# EXERCISE DETAILS
The full data must be written out exactly, with every line included.

# DATA TO PROCESS
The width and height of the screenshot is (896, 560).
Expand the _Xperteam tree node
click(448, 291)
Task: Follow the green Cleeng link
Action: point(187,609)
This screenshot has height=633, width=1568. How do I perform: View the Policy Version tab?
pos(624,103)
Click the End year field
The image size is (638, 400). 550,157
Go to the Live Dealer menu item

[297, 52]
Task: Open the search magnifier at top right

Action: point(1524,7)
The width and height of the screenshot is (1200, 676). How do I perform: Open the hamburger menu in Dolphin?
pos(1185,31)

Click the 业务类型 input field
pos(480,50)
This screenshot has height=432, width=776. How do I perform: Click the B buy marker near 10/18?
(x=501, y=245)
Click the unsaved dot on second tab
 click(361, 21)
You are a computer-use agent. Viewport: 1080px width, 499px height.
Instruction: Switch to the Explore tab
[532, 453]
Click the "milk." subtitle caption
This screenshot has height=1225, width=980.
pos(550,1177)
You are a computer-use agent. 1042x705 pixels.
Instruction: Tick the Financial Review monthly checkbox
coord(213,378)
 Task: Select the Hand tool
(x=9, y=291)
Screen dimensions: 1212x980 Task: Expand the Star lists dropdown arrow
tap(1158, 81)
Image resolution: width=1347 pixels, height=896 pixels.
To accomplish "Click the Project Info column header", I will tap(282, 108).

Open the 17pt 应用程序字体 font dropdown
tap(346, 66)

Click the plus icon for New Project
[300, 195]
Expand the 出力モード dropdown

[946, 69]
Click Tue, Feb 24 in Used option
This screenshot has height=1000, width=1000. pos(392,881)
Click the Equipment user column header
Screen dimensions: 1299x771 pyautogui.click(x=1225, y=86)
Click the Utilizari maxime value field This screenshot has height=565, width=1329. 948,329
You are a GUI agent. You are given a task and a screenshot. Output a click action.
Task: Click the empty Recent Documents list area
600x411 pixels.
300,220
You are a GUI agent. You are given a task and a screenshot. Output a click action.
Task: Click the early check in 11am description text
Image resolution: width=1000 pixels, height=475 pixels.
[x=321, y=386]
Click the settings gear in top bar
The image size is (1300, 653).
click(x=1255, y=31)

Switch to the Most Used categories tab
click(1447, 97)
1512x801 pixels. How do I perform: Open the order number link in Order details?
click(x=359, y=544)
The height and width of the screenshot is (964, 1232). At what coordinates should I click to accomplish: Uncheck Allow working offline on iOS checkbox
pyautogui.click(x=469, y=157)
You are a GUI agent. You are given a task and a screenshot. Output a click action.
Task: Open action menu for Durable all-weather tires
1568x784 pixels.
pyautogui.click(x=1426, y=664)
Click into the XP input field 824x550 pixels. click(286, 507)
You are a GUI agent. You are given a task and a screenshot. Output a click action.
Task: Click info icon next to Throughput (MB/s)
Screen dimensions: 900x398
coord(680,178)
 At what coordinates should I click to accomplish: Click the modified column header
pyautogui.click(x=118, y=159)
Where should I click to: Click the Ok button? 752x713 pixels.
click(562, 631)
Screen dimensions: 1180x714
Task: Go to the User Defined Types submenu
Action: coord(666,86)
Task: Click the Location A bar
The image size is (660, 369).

# COMPLETED EXERCISE
The width and height of the screenshot is (896, 560).
Expand the _Xperteam tree node
click(448, 291)
Task: Follow the green Cleeng link
Action: point(187,609)
This screenshot has height=633, width=1568. How do I perform: View the Policy Version tab?
pos(624,103)
Click the End year field
The image size is (638, 400). 550,157
Go to the Live Dealer menu item

[297, 52]
Task: Open the search magnifier at top right

Action: point(1524,7)
The width and height of the screenshot is (1200, 676). How do I perform: Open the hamburger menu in Dolphin?
pos(1185,31)

Click the 业务类型 input field
pos(480,50)
This screenshot has height=432, width=776. How do I perform: Click the B buy marker near 10/18?
(x=501, y=245)
Click the unsaved dot on second tab
 click(361, 21)
You are a computer-use agent. Viewport: 1080px width, 499px height.
Instruction: Switch to the Explore tab
[532, 453]
Click the "milk." subtitle caption
This screenshot has height=1225, width=980.
pos(550,1177)
You are a computer-use agent. 1042x705 pixels.
Instruction: Tick the Financial Review monthly checkbox
coord(213,378)
 Task: Select the Hand tool
(x=9, y=291)
Screen dimensions: 1212x980 Task: Expand the Star lists dropdown arrow
tap(1158, 81)
Image resolution: width=1347 pixels, height=896 pixels.
To accomplish "Click the Project Info column header", I will tap(282, 108).

Open the 17pt 应用程序字体 font dropdown
tap(346, 66)

Click the plus icon for New Project
[300, 195]
Expand the 出力モード dropdown

[946, 69]
Click Tue, Feb 24 in Used option
This screenshot has height=1000, width=1000. pos(392,881)
Click the Equipment user column header
Screen dimensions: 1299x771 pyautogui.click(x=1225, y=86)
Click the Utilizari maxime value field This screenshot has height=565, width=1329. 948,329
You are a GUI agent. You are given a task and a screenshot. Output a click action.
Task: Click the empty Recent Documents list area
600x411 pixels.
300,220
You are a GUI agent. You are given a task and a screenshot. Output a click action.
Task: Click the early check in 11am description text
Image resolution: width=1000 pixels, height=475 pixels.
[x=321, y=386]
Click the settings gear in top bar
The image size is (1300, 653).
click(x=1255, y=31)

Switch to the Most Used categories tab
click(1447, 97)
1512x801 pixels. How do I perform: Open the order number link in Order details?
click(x=359, y=544)
The height and width of the screenshot is (964, 1232). At what coordinates should I click to accomplish: Uncheck Allow working offline on iOS checkbox
pyautogui.click(x=469, y=157)
You are a GUI agent. You are given a task and a screenshot. Output a click action.
Task: Open action menu for Durable all-weather tires
1568x784 pixels.
pyautogui.click(x=1426, y=664)
Click into the XP input field 824x550 pixels. click(286, 507)
You are a GUI agent. You are given a task and a screenshot. Output a click action.
Task: Click info icon next to Throughput (MB/s)
Screen dimensions: 900x398
coord(680,178)
 At what coordinates should I click to accomplish: Click the modified column header
pyautogui.click(x=118, y=159)
Where should I click to: Click the Ok button? 752x713 pixels.
click(562, 631)
Screen dimensions: 1180x714
Task: Go to the User Defined Types submenu
Action: coord(666,86)
Task: Click the Location A bar
The image size is (660, 369).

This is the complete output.